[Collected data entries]
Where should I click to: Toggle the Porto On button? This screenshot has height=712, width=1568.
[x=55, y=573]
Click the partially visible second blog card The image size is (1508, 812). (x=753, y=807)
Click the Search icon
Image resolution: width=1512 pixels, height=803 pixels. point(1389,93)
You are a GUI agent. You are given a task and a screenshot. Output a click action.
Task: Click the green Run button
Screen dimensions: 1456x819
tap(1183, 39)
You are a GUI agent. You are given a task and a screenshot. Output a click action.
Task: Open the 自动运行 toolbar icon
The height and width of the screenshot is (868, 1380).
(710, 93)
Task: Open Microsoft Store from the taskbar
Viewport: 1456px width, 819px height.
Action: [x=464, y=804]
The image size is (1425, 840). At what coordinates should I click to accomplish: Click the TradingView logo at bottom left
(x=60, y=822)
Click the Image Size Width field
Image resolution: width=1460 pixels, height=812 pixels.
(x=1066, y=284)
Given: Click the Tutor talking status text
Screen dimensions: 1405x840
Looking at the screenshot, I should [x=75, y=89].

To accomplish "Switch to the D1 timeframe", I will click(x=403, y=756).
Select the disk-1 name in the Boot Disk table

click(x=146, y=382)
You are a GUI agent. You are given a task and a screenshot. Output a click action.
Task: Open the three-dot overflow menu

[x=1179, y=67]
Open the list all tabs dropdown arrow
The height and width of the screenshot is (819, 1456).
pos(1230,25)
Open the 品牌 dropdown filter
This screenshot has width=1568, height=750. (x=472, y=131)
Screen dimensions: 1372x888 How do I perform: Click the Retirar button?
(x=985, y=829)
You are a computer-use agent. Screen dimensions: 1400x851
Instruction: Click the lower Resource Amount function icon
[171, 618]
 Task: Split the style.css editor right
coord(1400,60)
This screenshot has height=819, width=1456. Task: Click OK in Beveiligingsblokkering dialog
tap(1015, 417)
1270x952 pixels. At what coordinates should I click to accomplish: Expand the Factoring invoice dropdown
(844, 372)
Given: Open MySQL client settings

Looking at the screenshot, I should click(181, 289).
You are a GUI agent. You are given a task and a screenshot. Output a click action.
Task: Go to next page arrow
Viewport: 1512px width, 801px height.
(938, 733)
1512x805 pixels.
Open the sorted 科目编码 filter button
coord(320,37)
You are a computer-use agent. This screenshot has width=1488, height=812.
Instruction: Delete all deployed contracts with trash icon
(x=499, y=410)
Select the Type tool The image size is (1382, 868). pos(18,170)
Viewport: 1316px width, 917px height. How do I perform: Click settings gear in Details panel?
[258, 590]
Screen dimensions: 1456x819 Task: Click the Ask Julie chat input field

Problem details →
Write out every entry again, keeping each line exactly the same.

Answer section →
Where should I click to: Toggle the Porto On button? This screenshot has height=712, width=1568.
[x=55, y=573]
Click the partially visible second blog card The image size is (1508, 812). (x=753, y=807)
Click the Search icon
Image resolution: width=1512 pixels, height=803 pixels. point(1389,93)
You are a GUI agent. You are given a task and a screenshot. Output a click action.
Task: Click the green Run button
Screen dimensions: 1456x819
tap(1183, 39)
You are a GUI agent. You are given a task and a screenshot. Output a click action.
Task: Open the 自动运行 toolbar icon
The height and width of the screenshot is (868, 1380).
(710, 93)
Task: Open Microsoft Store from the taskbar
Viewport: 1456px width, 819px height.
Action: [x=464, y=804]
The image size is (1425, 840). At what coordinates should I click to accomplish: Click the TradingView logo at bottom left
(x=60, y=822)
Click the Image Size Width field
Image resolution: width=1460 pixels, height=812 pixels.
(x=1066, y=284)
Given: Click the Tutor talking status text
Screen dimensions: 1405x840
Looking at the screenshot, I should [x=75, y=89].

To accomplish "Switch to the D1 timeframe", I will click(x=403, y=756).
Select the disk-1 name in the Boot Disk table

click(x=146, y=382)
You are a GUI agent. You are given a task and a screenshot. Output a click action.
Task: Open the three-dot overflow menu

[x=1179, y=67]
Open the list all tabs dropdown arrow
The height and width of the screenshot is (819, 1456).
pos(1230,25)
Open the 品牌 dropdown filter
This screenshot has width=1568, height=750. (x=472, y=131)
Screen dimensions: 1372x888 How do I perform: Click the Retirar button?
(x=985, y=829)
You are a computer-use agent. Screen dimensions: 1400x851
Instruction: Click the lower Resource Amount function icon
[171, 618]
 Task: Split the style.css editor right
coord(1400,60)
This screenshot has height=819, width=1456. Task: Click OK in Beveiligingsblokkering dialog
tap(1015, 417)
1270x952 pixels. At what coordinates should I click to accomplish: Expand the Factoring invoice dropdown
(844, 372)
Given: Open MySQL client settings

Looking at the screenshot, I should click(181, 289).
You are a GUI agent. You are given a task and a screenshot. Output a click action.
Task: Go to next page arrow
Viewport: 1512px width, 801px height.
(938, 733)
1512x805 pixels.
Open the sorted 科目编码 filter button
coord(320,37)
You are a computer-use agent. This screenshot has width=1488, height=812.
Instruction: Delete all deployed contracts with trash icon
(x=499, y=410)
Select the Type tool The image size is (1382, 868). pos(18,170)
Viewport: 1316px width, 917px height. How do I perform: Click settings gear in Details panel?
[258, 590]
Screen dimensions: 1456x819 Task: Click the Ask Julie chat input field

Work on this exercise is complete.